§ **Problem to solve**
The answer must be an exact copy of the lines from the one holding "1013x507 pixels. How" through the final line of the entries, and nothing else.

§ **Records shown**
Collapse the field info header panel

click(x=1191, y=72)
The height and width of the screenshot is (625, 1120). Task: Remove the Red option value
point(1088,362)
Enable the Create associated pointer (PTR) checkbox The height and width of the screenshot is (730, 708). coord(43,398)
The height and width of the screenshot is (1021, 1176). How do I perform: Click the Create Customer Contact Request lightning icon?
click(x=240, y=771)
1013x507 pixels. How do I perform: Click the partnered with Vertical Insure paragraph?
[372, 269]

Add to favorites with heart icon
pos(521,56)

§ **Task response**
1013x507 pixels. How do I perform: Click the partnered with Vertical Insure paragraph?
[372, 269]

Add to favorites with heart icon
pos(521,56)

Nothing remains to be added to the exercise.